そもそも子どもたちにとっては、椅子にじっと座っていること自体が至難の技。話し合いが成立せず、しょんぼりした保育士の姿も映し出されていました。
子どもたちには発言の場数が足りない
この保育園では、もともと「こどもかいぎ」を実施していたわけではありませんでした。映画監督の豪田トモさんが園に相談し、映画の撮影を前提にスタートしたもの。子どもだけでなく、保育士にとっても初めての試みでした。
豪田さんは以前、カナダの保育園で朝の会のような位置づけでおこなわれている「サークルタイム」を見学したことがあるといいます。子どもたちが輪になって、お互いの顔を見ながら話をしたり、歌ったり踊ったりする時間です。そこでは先生が「どう思う?」と子どもたちに意見を求める様子が見られました。
「日本人が会議で発言したりプレゼンテーションしたりすることに苦手意識をもつのは、国民性ではなく、場数を踏んだことがないからでは?」
そう考えた豪田さんは、ゼロから対話の場をつくる試みとして、東京都内のある保育園と協力して「こどもかいぎ」をはじめ、その様子をカメラで追うことにしました。子どもたちが自主的に発言できるよう、6つのルールをつくりました。
1)5〜6人の子どもたちでおこなう
2)さまざまなテーマについて話し合う
3)自由になんでも発言してよい
4)お友達の話していることを聞く
5)先生は進行役としてサポート
6)答えはなくていい
会議に出たくない子は出なくてもよく、出たからといって意見を言わなければいけないというルールもありません。
ゆるっとした「こどもかいぎ」。だからこそ子どもたちは、誰に遠慮することもなく、思ったことをそのまま発言していくのです。
「仲直りする?」
映画のなかでは、発言している途中に友達に遮られて機嫌が悪くなった子が、「話が長い」と友達からビシッと指摘されるシーンもあれば、ずっと話せなかった子がぽつぽつと話し始める姿も。誰が正解だとか、誰が上手だといったジャッジはありません。

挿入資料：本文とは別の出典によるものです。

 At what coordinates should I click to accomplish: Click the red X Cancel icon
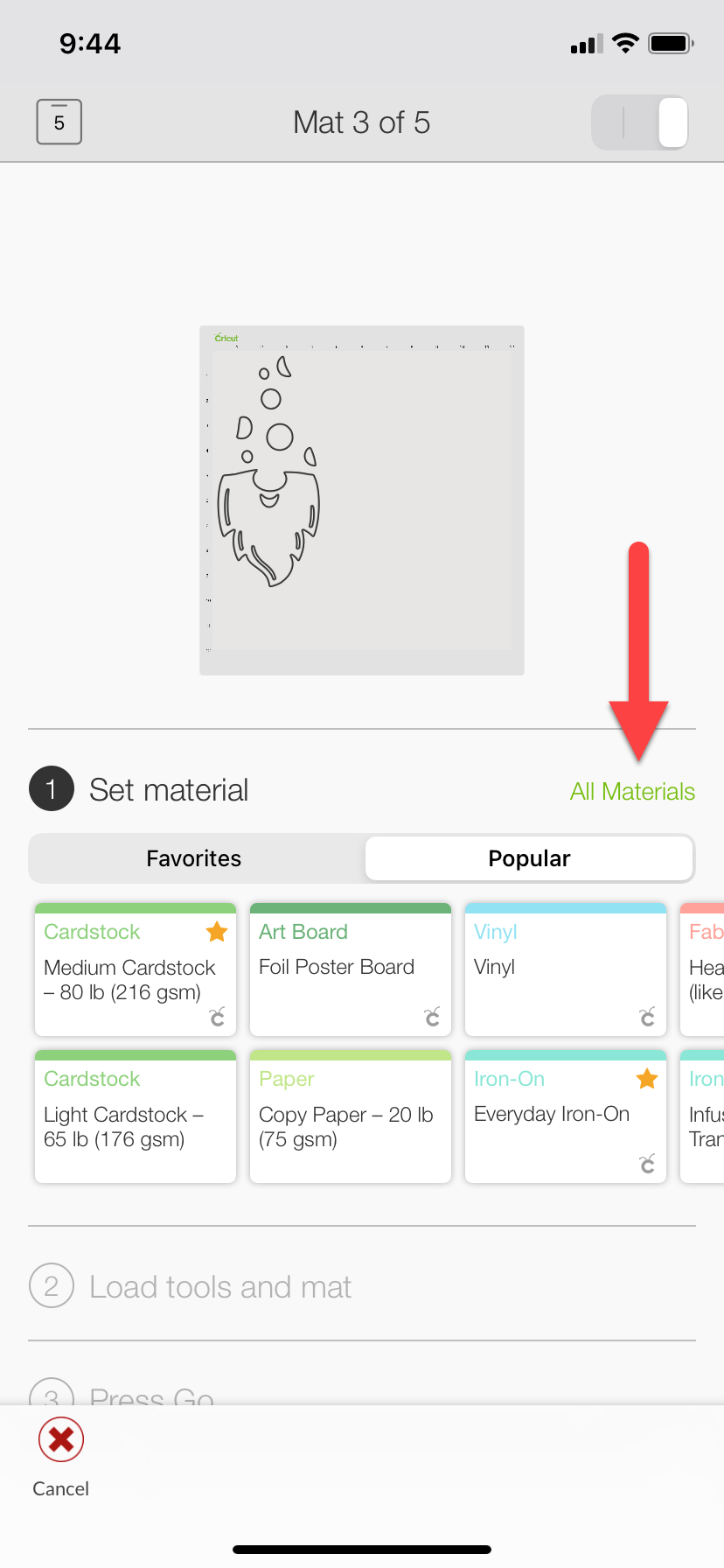tap(59, 1438)
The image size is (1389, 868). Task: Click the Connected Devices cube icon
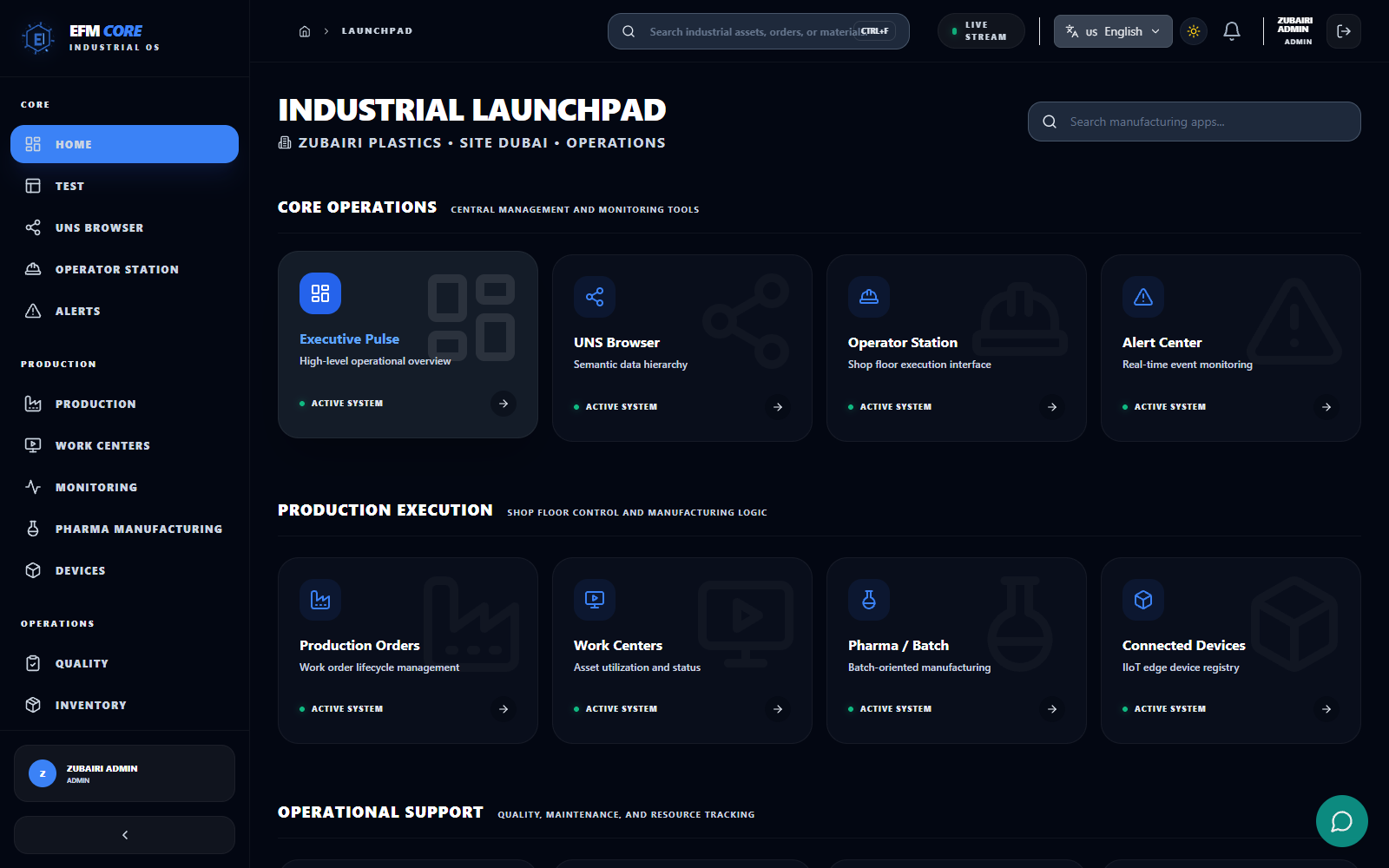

言い争いになった子たちは、少し離れた場所にあるテーブルに移動します。ここは、子どもが2人だけで向き合ってじっくりと話をする「ピーステーブル」と呼ばれる場所です。大人や保育士は介在しません。
ひたすら文句をぶつけあった後、立ち去る際に「仲直りする?いま」と声をかける子。子どもたちは自らの力で、決着の方法を見つけ出します。
子どもたちからは、結婚や出産、生と死、戦争に関することなど、さまざまな疑問や意見が率直に飛び出します。多様な価値観を尊重するという点では、ファシリテーター役の大人が聞き役に徹することが重要です。
娘を頭ごなしに叱った
豪田さんはこの映画の撮影を通して、対話の大切さと楽しさ、そして「コツ」を学んだことによって、小学6年生の娘との対話ができるようになったといいます。
「娘が4歳くらいのときに、夕食中に席を立ったことをきつく叱ったことがあるんです。でも実は、そのとき手をケガしていた僕のために、娘がズボンを畳んでくれていたのだと後でわかりました。娘には謝ったんですが、なぜ話も聞かずに頭ごなしに怒ってしまったんだろう、と悔やんでいました」
「自分の子どもの頃を思い出すと、子どもの行動には子どもなりの理由がありました。あのとき、大人がもっと話を聞いてくれていたら。子どもが意見を言いやすい社会にすることが、映画に込めた思いです」
子どもが意見を表明したり社会活動に参加したりする権利は、2023年4月に施行される「こども基本法」の基本理念としても明記されています。
子どもを頭ごなしに叱ったり、「子どもの言うことだから」と雑に扱ったりすることなく、目線を合わせて対話をするために。「こどもかいぎ」のような実践がごく当たり前の日常になるように、法律も動き出しています。